Steve Bergstein, my friend and collaborator for many years, is a civil rights attorney who practices law in New York. He takes on the kinds of cases that address the issues raised in the Zuccotti Park protest hearings today (he is something of a ‘protest in the park’ specialist, truly a legal boutique), and this is his commentary from his legal blog (designed for other attorneys) called Wait A Second. The ‘second’ part is a reference to the Second Circuit of the federal courts, one of the best and the one he practices in. One technical note: an Article 78 proceeding is a lawsuit designed to make the State of New York or any governmental entities within the state follow their own laws. They are notoriously complex. — efc

A State Supreme Court Justice has ruled that the City of New York may prevent the Occupy Wall Street protesters from bringing tents and sleeping bags and other things into Zuccotti Park, where the OWS protests have taken place since September 17, 2011. The ruling denies the OWS request for a temporary restraining order.
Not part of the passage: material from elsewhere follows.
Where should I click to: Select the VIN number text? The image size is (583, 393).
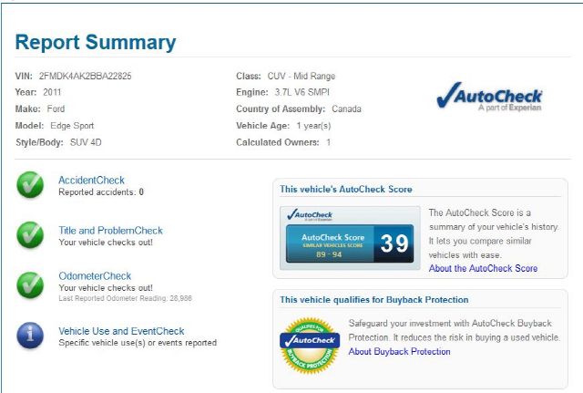pos(86,76)
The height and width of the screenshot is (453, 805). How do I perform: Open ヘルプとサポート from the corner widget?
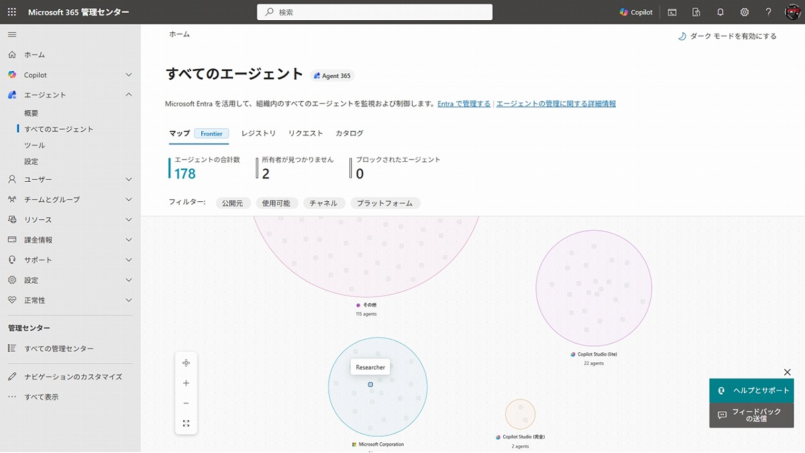751,390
The case is Waller v. City of New York, decided on the afternoon of November 15. As everyone knows, the OWS protesters have camped out at Zuccotti Park in lower Manhattan to protest the vast inequality of wealth in this country and other deficiencies of the capitalist system. For many protesters, the park was a home away from home. I visited the park in mid-October and found a lively scene with hundreds of people holding signs, reading books, playing guitar, pounding on drums and generally hanging around. I don’t know how these people planned on staying there through the winter, but it’s been a mild Autumn and the place was wall-to-wall people with a lot of tourists peeking around as well.